Salagnon découvrit qu’il tirait bien. Allongé dans les feuilles mortes, l’arme contre sa joue, la cible loin devant dans l’alignement de la mire, il se contentait de penser à une ligne qui atteint la cible pour que celle-ci s’abatte. Cela marchait toujours : une petite contraction du ventre, la pensée d’une ligne droite tracée jusqu’au but, et la cible s’abattait ; tout dans le même instant. Il fut tout content de manier si bien le fusil, il rendit l’arme avec un grand sourire. « C’est bien de tirer juste, dit l’officier instructeur. Mais ce n’est pas ainsi que l’on se bat. » Et il passa le fusil au suivant sans plus lui accorder d’attention. Salagnon mit du temps à comprendre. On n’a pas dans le combat le temps de s’allonger, de viser, de tirer ; et puis la cible aussi se cache, vous vise et tire. On tire comme on peut. Le hasard, la chance et la peur tiennent le plus grand rôle. Cela lui donna envie de dessiner. Chez lui, lorsque son âme était agitée, ses doigts fourmillaient. L’atmosphère du maquis où l’on rêve de guerre au printemps agitait ses doigts sans but. Il tâtonnait autour de lui. Il trouva du papier. On leur avait envoyé des caisses de munitions et d’explosifs, la nuit. Les avions étaient passés au-dessus d’eux et ils avaient allumé une ligne de feux dans l’ombre ; des corolles blanches s’étaient ouvertes dans le ciel noir pendant que le bruit des avions s’éloignait. Il avait fallu retrouver les containers accrochés dans les arbres, démêler et replier les parachutes, ranger les caisses dans la ruine réparée, éteindre les feux, soupirer d’aise et entendre à nouveau les grillons cachés dans l’herbe.

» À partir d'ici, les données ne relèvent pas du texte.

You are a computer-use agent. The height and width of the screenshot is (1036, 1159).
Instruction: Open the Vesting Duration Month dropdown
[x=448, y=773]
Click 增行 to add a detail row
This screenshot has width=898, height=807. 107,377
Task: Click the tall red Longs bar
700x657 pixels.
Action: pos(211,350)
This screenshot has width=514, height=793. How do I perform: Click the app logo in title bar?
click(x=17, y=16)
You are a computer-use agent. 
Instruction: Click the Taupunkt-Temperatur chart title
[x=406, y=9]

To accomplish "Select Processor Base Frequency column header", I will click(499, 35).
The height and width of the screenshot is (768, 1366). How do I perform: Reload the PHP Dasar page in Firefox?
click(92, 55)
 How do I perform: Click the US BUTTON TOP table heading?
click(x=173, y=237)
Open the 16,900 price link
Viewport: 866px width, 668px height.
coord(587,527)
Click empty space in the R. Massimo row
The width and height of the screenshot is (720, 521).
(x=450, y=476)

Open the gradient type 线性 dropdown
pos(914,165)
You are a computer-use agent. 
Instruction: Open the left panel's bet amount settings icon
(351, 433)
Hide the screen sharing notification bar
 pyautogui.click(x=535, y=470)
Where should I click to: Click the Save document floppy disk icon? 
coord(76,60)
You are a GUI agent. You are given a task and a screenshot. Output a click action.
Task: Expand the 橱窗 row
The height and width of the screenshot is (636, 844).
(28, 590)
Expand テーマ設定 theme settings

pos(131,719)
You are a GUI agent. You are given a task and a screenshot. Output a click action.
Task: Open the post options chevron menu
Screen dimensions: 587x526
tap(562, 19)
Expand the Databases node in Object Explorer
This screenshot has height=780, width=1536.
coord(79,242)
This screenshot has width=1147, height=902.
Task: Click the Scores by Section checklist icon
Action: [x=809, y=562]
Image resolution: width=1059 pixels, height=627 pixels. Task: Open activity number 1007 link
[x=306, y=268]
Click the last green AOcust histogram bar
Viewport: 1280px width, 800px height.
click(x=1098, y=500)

En ouvrant une caisse de munitions Salagnon était tombé en arrêt devant le papier brun. Ses doigts avaient tremblé et sa bouche avait été envahie d’une brève émission de salive. Les balles de fusils étaient rangées dans des boîtes de carton gris, et les boîtes emballées d’un papier fibreux, doux comme une peau retournée. Il défit l’emballage sans rien déchirer. Il déplia chaque feuille, qu’il lissa, il les découpa aux pliures et obtint une petite liasse de la taille de deux mains ouvertes, ce qui est un format agréable. Roseval et Brioude qui effectuaient les mêmes tâches observaient ce soin maniaque. Ils avaient déballé sans ménagement les boîtes de balles, déchirant le papier qu’ils gardaient pour le feu.